- PROBLEM REQUIREMENTS -
Please give back every one of the following lines unchanged, from first to last.

- ENTRIES SHOWN -
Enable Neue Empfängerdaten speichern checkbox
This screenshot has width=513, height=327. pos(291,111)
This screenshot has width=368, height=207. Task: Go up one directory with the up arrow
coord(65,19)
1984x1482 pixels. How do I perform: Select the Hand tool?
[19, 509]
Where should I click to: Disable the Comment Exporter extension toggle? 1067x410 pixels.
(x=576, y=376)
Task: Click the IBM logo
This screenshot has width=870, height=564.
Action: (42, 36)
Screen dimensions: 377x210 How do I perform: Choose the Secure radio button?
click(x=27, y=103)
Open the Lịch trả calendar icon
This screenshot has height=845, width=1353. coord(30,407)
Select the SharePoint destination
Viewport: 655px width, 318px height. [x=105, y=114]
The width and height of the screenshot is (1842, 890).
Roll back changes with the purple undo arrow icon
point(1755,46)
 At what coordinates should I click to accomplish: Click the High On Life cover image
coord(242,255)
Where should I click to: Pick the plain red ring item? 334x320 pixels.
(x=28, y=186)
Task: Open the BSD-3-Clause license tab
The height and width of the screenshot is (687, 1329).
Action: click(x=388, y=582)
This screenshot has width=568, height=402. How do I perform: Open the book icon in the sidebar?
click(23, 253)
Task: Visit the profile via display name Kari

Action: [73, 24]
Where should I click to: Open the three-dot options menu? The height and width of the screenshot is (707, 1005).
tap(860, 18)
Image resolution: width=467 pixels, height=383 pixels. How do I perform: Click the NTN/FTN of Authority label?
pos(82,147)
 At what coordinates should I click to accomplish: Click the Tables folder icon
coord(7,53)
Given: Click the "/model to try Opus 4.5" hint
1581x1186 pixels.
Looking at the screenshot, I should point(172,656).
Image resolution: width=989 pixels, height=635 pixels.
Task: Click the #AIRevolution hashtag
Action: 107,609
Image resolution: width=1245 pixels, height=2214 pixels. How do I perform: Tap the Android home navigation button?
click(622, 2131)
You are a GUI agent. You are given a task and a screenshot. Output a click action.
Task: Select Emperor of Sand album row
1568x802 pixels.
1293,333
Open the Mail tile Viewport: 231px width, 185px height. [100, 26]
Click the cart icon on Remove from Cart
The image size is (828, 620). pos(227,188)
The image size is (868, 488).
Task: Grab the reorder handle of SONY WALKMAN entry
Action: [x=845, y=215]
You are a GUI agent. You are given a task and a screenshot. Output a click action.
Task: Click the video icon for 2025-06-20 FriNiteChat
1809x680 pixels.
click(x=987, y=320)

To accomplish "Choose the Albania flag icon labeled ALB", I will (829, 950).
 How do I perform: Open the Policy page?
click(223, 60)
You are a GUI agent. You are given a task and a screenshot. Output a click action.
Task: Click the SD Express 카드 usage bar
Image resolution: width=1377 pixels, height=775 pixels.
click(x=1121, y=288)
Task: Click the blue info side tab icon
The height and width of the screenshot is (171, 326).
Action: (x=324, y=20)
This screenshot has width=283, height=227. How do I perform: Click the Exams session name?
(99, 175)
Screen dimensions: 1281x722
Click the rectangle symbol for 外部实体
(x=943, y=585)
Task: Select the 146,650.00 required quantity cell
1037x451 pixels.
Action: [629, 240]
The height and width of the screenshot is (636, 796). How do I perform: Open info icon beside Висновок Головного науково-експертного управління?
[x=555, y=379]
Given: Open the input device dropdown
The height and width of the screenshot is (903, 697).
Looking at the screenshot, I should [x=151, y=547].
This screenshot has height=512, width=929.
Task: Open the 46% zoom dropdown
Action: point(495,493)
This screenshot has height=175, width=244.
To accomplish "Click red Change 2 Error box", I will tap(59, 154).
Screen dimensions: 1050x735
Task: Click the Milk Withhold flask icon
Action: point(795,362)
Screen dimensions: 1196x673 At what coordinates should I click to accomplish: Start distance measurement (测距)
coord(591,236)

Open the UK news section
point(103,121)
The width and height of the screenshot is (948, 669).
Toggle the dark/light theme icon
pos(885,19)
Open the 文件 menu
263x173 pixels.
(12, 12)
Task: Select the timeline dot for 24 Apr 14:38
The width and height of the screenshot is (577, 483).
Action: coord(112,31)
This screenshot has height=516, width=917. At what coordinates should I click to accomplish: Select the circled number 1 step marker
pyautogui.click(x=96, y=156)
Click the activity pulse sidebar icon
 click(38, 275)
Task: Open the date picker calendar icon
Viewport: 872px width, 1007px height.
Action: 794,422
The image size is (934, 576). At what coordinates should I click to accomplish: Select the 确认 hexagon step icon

- THE OUTPUT -
Enable Neue Empfängerdaten speichern checkbox
This screenshot has width=513, height=327. pos(291,111)
This screenshot has width=368, height=207. Task: Go up one directory with the up arrow
coord(65,19)
1984x1482 pixels. How do I perform: Select the Hand tool?
[19, 509]
Where should I click to: Disable the Comment Exporter extension toggle? 1067x410 pixels.
(x=576, y=376)
Task: Click the IBM logo
This screenshot has width=870, height=564.
Action: (42, 36)
Screen dimensions: 377x210 How do I perform: Choose the Secure radio button?
click(x=27, y=103)
Open the Lịch trả calendar icon
This screenshot has height=845, width=1353. coord(30,407)
Select the SharePoint destination
Viewport: 655px width, 318px height. [x=105, y=114]
The width and height of the screenshot is (1842, 890).
Roll back changes with the purple undo arrow icon
point(1755,46)
 At what coordinates should I click to accomplish: Click the High On Life cover image
coord(242,255)
Where should I click to: Pick the plain red ring item? 334x320 pixels.
(x=28, y=186)
Task: Open the BSD-3-Clause license tab
The height and width of the screenshot is (687, 1329).
Action: click(x=388, y=582)
This screenshot has width=568, height=402. How do I perform: Open the book icon in the sidebar?
click(23, 253)
Task: Visit the profile via display name Kari

Action: [73, 24]
Where should I click to: Open the three-dot options menu? The height and width of the screenshot is (707, 1005).
tap(860, 18)
Image resolution: width=467 pixels, height=383 pixels. How do I perform: Click the NTN/FTN of Authority label?
pos(82,147)
 At what coordinates should I click to accomplish: Click the Tables folder icon
coord(7,53)
Given: Click the "/model to try Opus 4.5" hint
1581x1186 pixels.
Looking at the screenshot, I should point(172,656).
Image resolution: width=989 pixels, height=635 pixels.
Task: Click the #AIRevolution hashtag
Action: 107,609
Image resolution: width=1245 pixels, height=2214 pixels. How do I perform: Tap the Android home navigation button?
click(622, 2131)
You are a GUI agent. You are given a task and a screenshot. Output a click action.
Task: Select Emperor of Sand album row
1568x802 pixels.
1293,333
Open the Mail tile Viewport: 231px width, 185px height. [100, 26]
Click the cart icon on Remove from Cart
The image size is (828, 620). pos(227,188)
The image size is (868, 488).
Task: Grab the reorder handle of SONY WALKMAN entry
Action: [x=845, y=215]
You are a GUI agent. You are given a task and a screenshot. Output a click action.
Task: Click the video icon for 2025-06-20 FriNiteChat
1809x680 pixels.
click(x=987, y=320)

To accomplish "Choose the Albania flag icon labeled ALB", I will (829, 950).
 How do I perform: Open the Policy page?
click(223, 60)
You are a GUI agent. You are given a task and a screenshot. Output a click action.
Task: Click the SD Express 카드 usage bar
Image resolution: width=1377 pixels, height=775 pixels.
click(x=1121, y=288)
Task: Click the blue info side tab icon
The height and width of the screenshot is (171, 326).
Action: (x=324, y=20)
This screenshot has width=283, height=227. How do I perform: Click the Exams session name?
(99, 175)
Screen dimensions: 1281x722
Click the rectangle symbol for 外部实体
(x=943, y=585)
Task: Select the 146,650.00 required quantity cell
1037x451 pixels.
Action: [629, 240]
The height and width of the screenshot is (636, 796). How do I perform: Open info icon beside Висновок Головного науково-експертного управління?
[x=555, y=379]
Given: Open the input device dropdown
The height and width of the screenshot is (903, 697).
Looking at the screenshot, I should [x=151, y=547].
This screenshot has height=512, width=929.
Task: Open the 46% zoom dropdown
Action: point(495,493)
This screenshot has height=175, width=244.
To accomplish "Click red Change 2 Error box", I will tap(59, 154).
Screen dimensions: 1050x735
Task: Click the Milk Withhold flask icon
Action: point(795,362)
Screen dimensions: 1196x673 At what coordinates should I click to accomplish: Start distance measurement (测距)
coord(591,236)

Open the UK news section
point(103,121)
The width and height of the screenshot is (948, 669).
Toggle the dark/light theme icon
pos(885,19)
Open the 文件 menu
263x173 pixels.
(12, 12)
Task: Select the timeline dot for 24 Apr 14:38
The width and height of the screenshot is (577, 483).
Action: coord(112,31)
This screenshot has height=516, width=917. At what coordinates should I click to accomplish: Select the circled number 1 step marker
pyautogui.click(x=96, y=156)
Click the activity pulse sidebar icon
 click(38, 275)
Task: Open the date picker calendar icon
Viewport: 872px width, 1007px height.
Action: 794,422
The image size is (934, 576). At what coordinates should I click to accomplish: Select the 确认 hexagon step icon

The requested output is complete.